Violences en Irak, plus de 50 morts et 200 blessés

Publié le par JC

Là, il faut décoder ce qui est écrit. Les violences surviennent alors que les Etats-Unis ont évoqué un retrait progressif des troupes. Or, il y a de sombres instances qui ne veulent pas que les GI's partent. ON fait donc en sorte de semer la mort pour que l'establisment US reviennent sur leur décision. Les femmes kamikases qui tuent des femmes et des enfants font partie de la manipulation pour cacher l'arbre qui masque la forêt d'assassins très prèsents sur le sol irakien.




Violences en Irak, plus de 50 morts et 200 blessés



Des violences ont fait au moins 51 morts et plus de 200 blessés en Irak lundi, dans une journée meurtrière après une période de calme qui avait permis d'évoquer un retrait progressif du contingent américain.

A Bagdad, trois femmes kamikazes ont visé des pélerins chiites tuant au moins 25 personnes, dont des femmes et des enfants, en route pour célébrer une des plus importantes fêtes de l'islam chiite, dans le secteur de Kadhimiyah (nord).

Plus de 70 personnes ont été blessées dans ces attaques qui se sont succédé entre 07H00 (04H00 GMT) et 08H00 (05H00 GMT) dans le quartier commerçant de Karrada.

Ces attentats coordonnés sont les premiers depuis le début des célébrations cette semaine de l'anniversaire de la mort de l'imam Moussa al-Kadhim, empoisonné en 799 à Bagdad par le calife abasside Haroun al-Rachid.

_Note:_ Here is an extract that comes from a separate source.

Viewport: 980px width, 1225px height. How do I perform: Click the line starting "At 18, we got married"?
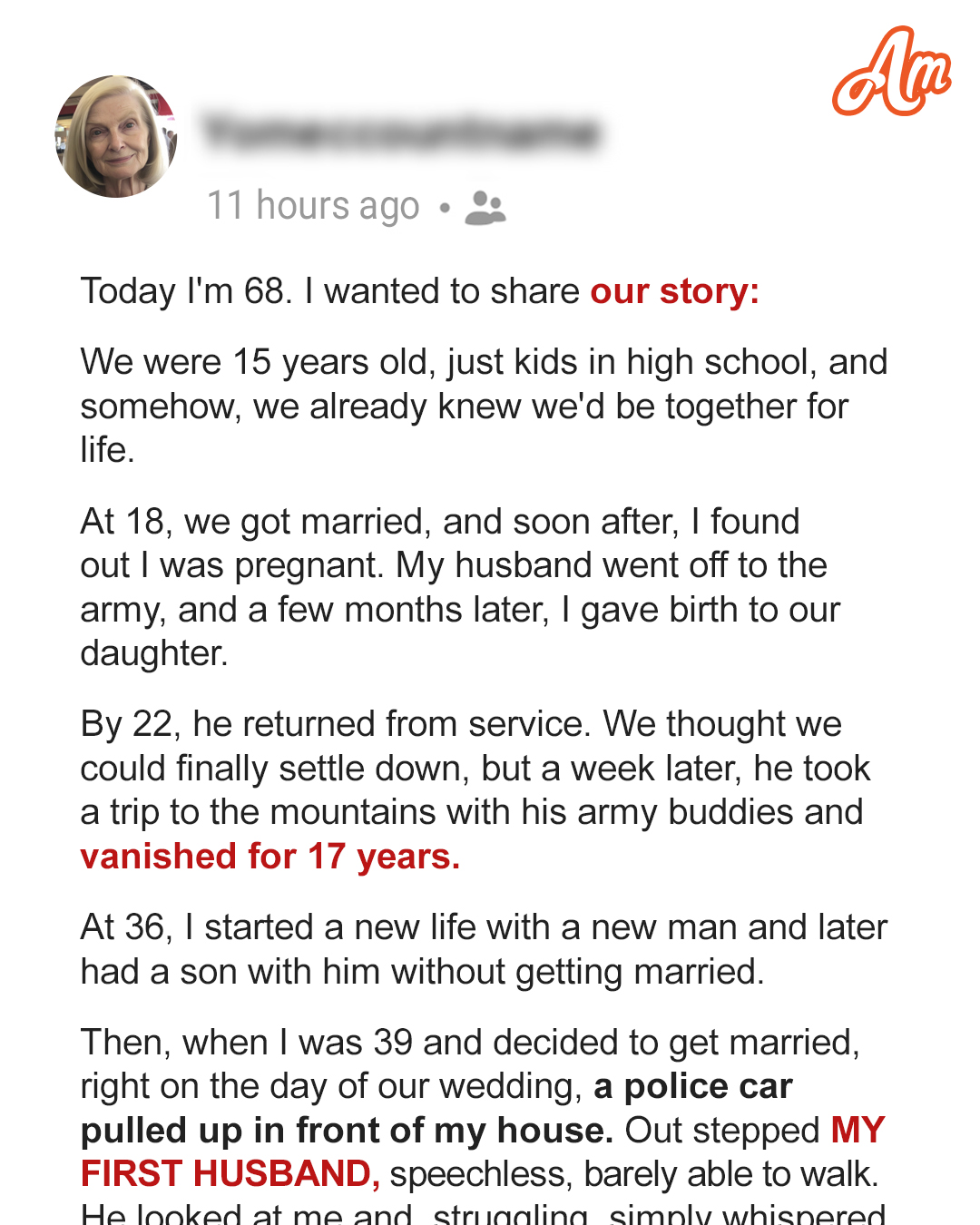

Des responsables des services de sécurité, parlant sous couvert de l'anonymat, ont mis en cause des "femmes kamikazes", de plus en plus utilisées par les extrémistes sunnites d'Al-Qaïda en Irak.

Dans le même temps, un kamikaze s'est fait exploser à Kirkouk, à 250 km au nord de Bagdad, au milieu d'une manifestation de Kurdes, faisant au moins 11 morts et 54 blessés.

Selon le général Salam Zankana, chef de la police locale, l'explosion vers 10H00 (07H00 GMT) a été suivie d'un mouvement de panique, accompagné d'échanges de coups de feu qui ont fait 11 autres morts et plus de 60 blessés.

Le docteur Sharzad Hamed Aziz, de l'hôpital Azaadi de Kirkouk, a confirmé avoir reçu 22 morts et 120 blessés, dont 30 grièvement atteints.

Par ailleurs, quatre autres personnes ont été tuées par une bombe artisanale qui a explosé au passage de leur voiture près de Baqouba, à 60 km au nord-est de Bagdad.

A Bagdad, les autorités attendaient jusqu'à un million de fidèles dans le périmètre de la mosquée de Kadhimiyah, qui abrite le mausolée de Moussa al-Kadhim, 7ème imam du chiisme.

Les commémorations de sa mort sont une occasion de recueillement, mais le gouvernement dominé par les chiites a dit craindre qu'elles s'accompagnent d'un regain de violence contre cette communauté, la plus nombreuse en Irak.

Dimanche, sept pélerins qui se rendaient à pied à Bagdad avaient été abattus par des hommes armés à l'entrée sud de la capitale irakienne.

Cinq mille policiers et militaires supplémentaires ont été déployés dans Kadhimiyah. Les soldats ont bouclé le secteur, interrompant le trafic automobile, et les piétons - surtout les femmes - sont soumis à de stricts contrôles de sécurité.

A Kirkouk, les Kurdes manifestaient contre un projet de loi électorale, approuvé le 22 juillet par le parlement mais rejeté ensuite par le Conseil présidentiel, ce qui risque d'entraîner le report de scrutins provinciaux prévus en octobre. Les Kurdes s'opposent à la loi en raison d'un différend sur la répartition du pouvoir entre les communautés --kurdes, arabes, et turkomans-- de la région riche en pétrole de Kirkouk, dans le nord de l'Irak.

Cette journée meurtrière intervient alors que le gouvernement irakien et le commandement américain en Irak se sont félicité récemment de la baisse de la violence en Irak. Les responsables américains s'en sont servis pour justifier la décision de réduire progressivement le contingent US en Irak, qui compte encore 145.000 militaires.

Le nombre des soldats américains tués en Irak depuis le début de la guerre en mars 2003 est de 4.124, mais le mois de juillet s'annonce déjà, avec onze morts, comme le moins meutrier pour le contingent US. Le gouvernement irakien a souhaité le départ des troupes américaines de combat avant la fin 2010, alors que l'administration de George W. Bush a considéré cette option comme une possibilité, sans s'engager.

Le candidat démocrate à la présidence, Barack Obama, a prôné un départ des troupes américaines en 16 mois après sa prise de fonction en janvier 2008, s'il est élu en novembre, soit au milieu de l'année 2010.